We are drawn naturally to visuals that exhibit symmetry, balance, and beauty in proportion. Artists and designers have for centuries emulated a proportion called the "Golden Mean" or "Golden Ratio" found in nature into their works. The golden ratio is a proportion defined by the number Phi (1.618033988...). Kiberly Elam points out in her book, Geometry of Design, that "...use of the golden section rectangle, with a proportion of 1:1.618, is documented in the architecture of Stonehenge built in the 20th - 16th centuries B.C." There is evidence as well that the ancient Greeks and Egyptians applied the principle, and of course, much has been made of Renaissance artists and architects who employed the golden ratio in much of their work. Goldennumber.net offers some history on the  golden mean.

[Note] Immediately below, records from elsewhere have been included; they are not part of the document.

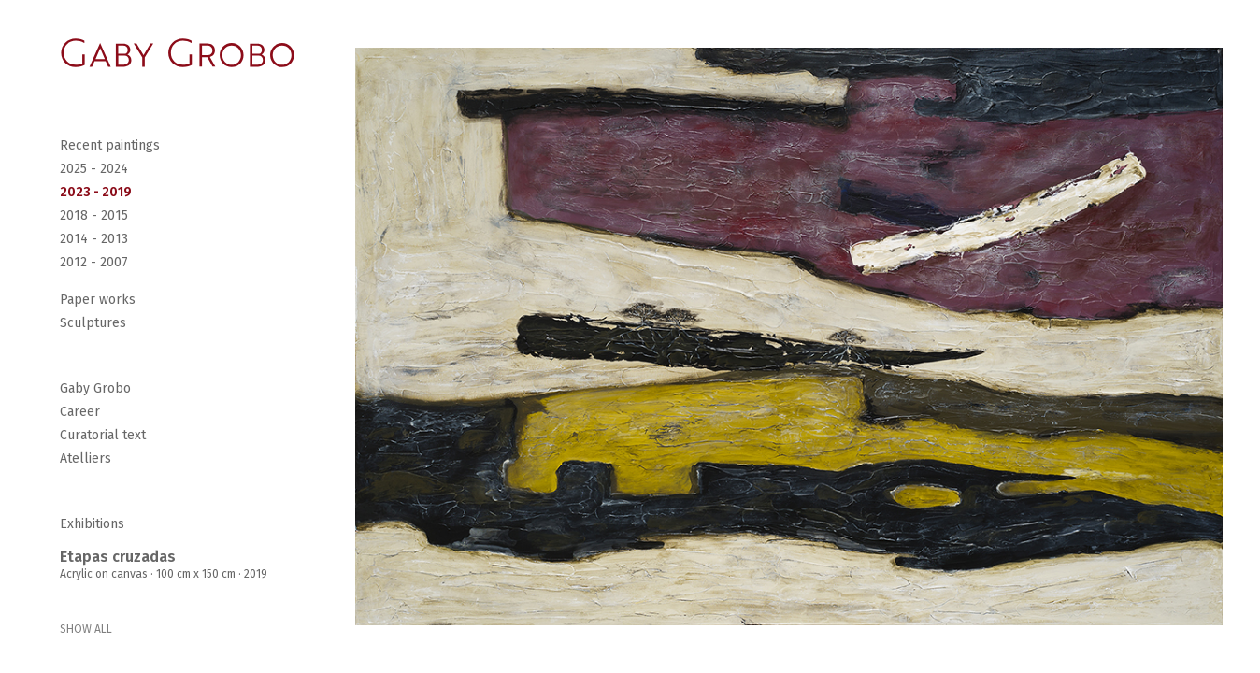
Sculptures (93, 323)
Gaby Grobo (95, 388)
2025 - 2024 (94, 169)
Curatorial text (103, 435)
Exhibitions (92, 524)
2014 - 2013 (94, 239)
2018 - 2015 (94, 215)
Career (80, 412)
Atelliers (85, 458)
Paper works (98, 300)
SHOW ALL (86, 629)
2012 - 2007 (94, 262)
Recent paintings (110, 145)
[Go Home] (177, 52)
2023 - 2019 (96, 192)
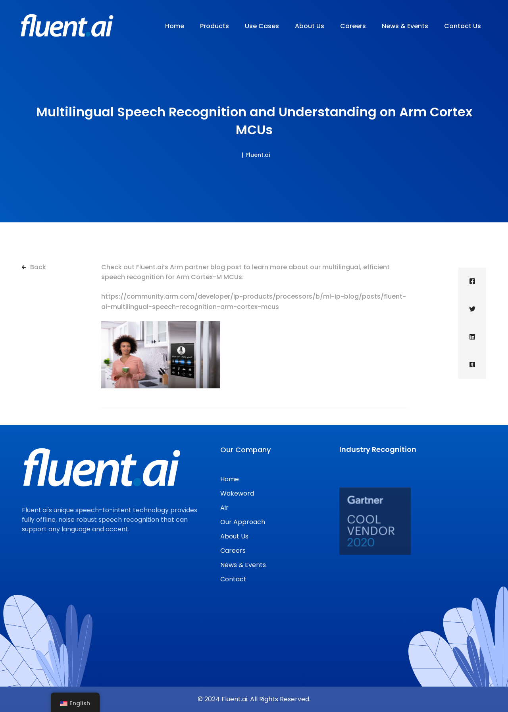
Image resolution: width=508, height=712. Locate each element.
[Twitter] (472, 309)
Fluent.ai (258, 155)
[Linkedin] (472, 337)
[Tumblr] (472, 365)
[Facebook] (472, 281)
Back (34, 267)
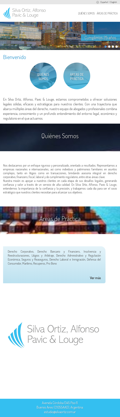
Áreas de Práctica (107, 13)
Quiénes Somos (86, 13)
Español (104, 2)
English (113, 2)
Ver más (95, 278)
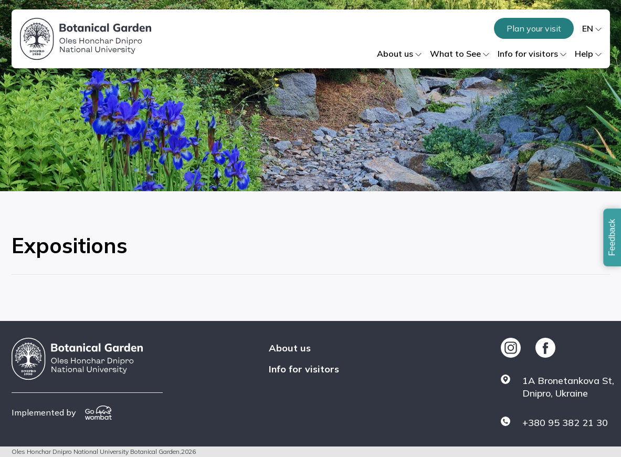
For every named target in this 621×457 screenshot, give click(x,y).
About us (290, 348)
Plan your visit (534, 28)
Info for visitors (304, 369)
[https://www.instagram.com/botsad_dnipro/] (511, 348)
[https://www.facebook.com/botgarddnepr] (545, 348)
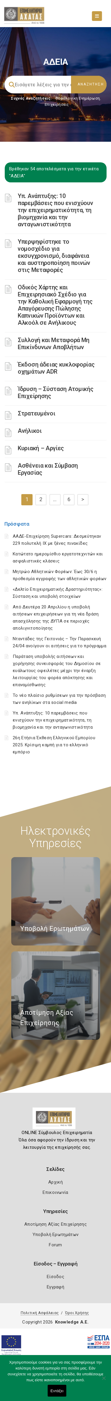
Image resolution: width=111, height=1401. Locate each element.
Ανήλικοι (30, 430)
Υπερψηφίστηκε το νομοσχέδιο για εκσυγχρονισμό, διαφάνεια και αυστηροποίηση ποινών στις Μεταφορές (54, 255)
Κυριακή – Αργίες (41, 448)
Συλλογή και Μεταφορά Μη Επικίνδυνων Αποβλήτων (53, 343)
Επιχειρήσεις (57, 104)
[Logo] (55, 1120)
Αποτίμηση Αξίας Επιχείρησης (55, 1224)
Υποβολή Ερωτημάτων (55, 1234)
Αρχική (55, 1182)
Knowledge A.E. (72, 1322)
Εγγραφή (55, 1287)
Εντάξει (57, 1391)
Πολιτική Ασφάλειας (40, 1313)
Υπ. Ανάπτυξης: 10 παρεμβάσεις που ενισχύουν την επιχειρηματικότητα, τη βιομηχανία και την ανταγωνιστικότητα (55, 210)
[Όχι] (104, 1381)
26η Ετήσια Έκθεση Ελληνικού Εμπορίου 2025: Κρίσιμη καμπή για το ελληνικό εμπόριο (54, 745)
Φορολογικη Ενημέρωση (77, 98)
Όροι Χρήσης (77, 1313)
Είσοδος (55, 1276)
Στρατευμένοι (36, 413)
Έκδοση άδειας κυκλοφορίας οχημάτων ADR (56, 368)
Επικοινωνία (55, 1192)
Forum (55, 1244)
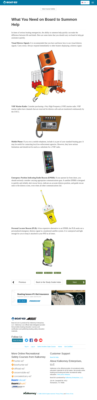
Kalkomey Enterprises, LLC (74, 377)
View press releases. (63, 374)
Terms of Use (69, 393)
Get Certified (68, 346)
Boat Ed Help (54, 357)
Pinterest (36, 340)
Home (60, 346)
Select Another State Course (46, 346)
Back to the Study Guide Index (48, 282)
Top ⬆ (26, 346)
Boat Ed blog (17, 340)
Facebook (31, 340)
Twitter (26, 340)
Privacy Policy (59, 393)
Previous (22, 282)
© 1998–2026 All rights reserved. (46, 393)
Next (75, 282)
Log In (33, 346)
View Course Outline (48, 9)
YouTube (40, 340)
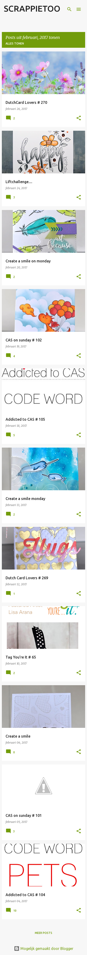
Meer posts (43, 932)
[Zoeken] (69, 9)
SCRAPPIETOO (32, 8)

Kimberly points out at least two studies in the last 150 years or so which concluded that, given a choice, people have a significant preference for man-made objects which have proportions closest to the 5:8 ratio golden section. There is some research recently which says people prefer TVs with aspect ratios approaching the golden mean as well. A quick look at the SONY 40" flat panel shows that it has an aspect ratio or 16:9 which is not the golden mean but falls into the segment of preferred proportions. While the screen itself is not exactly a 1:1.618 rectangle, the bevels around the screen do form a golden rectangle.

Sony_tv_grid_2  

We see strong golden section preferences in the natural world, of course. The sunflower, for example, consists of 21 spirals moving clockwise and 34 spirals moving counterclockwise. This 21:34 ratio is 1:1.619, very close to the golden section. Maybe the reason we are so intrigued by the things in the natural environment such as flowers, shells, fish, etc. is because of the preference we have, at least subconsciously, for shapes that have golden mean proportions.

Below, using a Bayen painting from the 12th century Japan, I applied golden section grids over the image to see what would happen. I did this by multiplying the width of the image (line A) by 0.618, which gives me line (B) and (C). Here we can see that (A) is 1.618 times (B) and (B) is 1.618 times (C). To be begin a grid, I drew a line down the page where the lines (B) and (C) intersect.

Golden_bayen

Now, I do not know if this painting uses the golden section of not. But what is interesting about this painting is that the sight line of the fishing line (including that which we imagine under the water), pole, fisherman and boat roughly run along a line that is .618 times the length of the entire image. The image is powerful and we can feel the sabi of the fisherman and the vastness of the ocean. If the subject were placed exactly center would we still get an appreciation of the waves gently carrying the boat from left to right?

Attempting to design visuals according to the golden mean proportions is impractical in most cases perhaps for us. However, the "rule of thirds" which is derived from the golden mean, is a basic design technique that can add symmetry, beauty, and professionalism to your visuals. The rule of thirds — which is not a "rule" at all — is something you can use. Photographers, for example, use the rule of thirds when framing their shots.

Next, then, we will look at using the rule of thirds in your visuals. In the mean time, please explore the world of Phi and the Fibonacci series. Once you understand the golden ratio you will begin to notice it everywhere.

GoldenNumbers.net has an excellent explanation of Phi and the Golden Mean. It goes pretty deep yet is written in plain English and is quite easy to understand.

There are a lot of books which explore the Golden Mean and beyond. I purchased the Geometry of Design a couple of years ago and highly recommend it.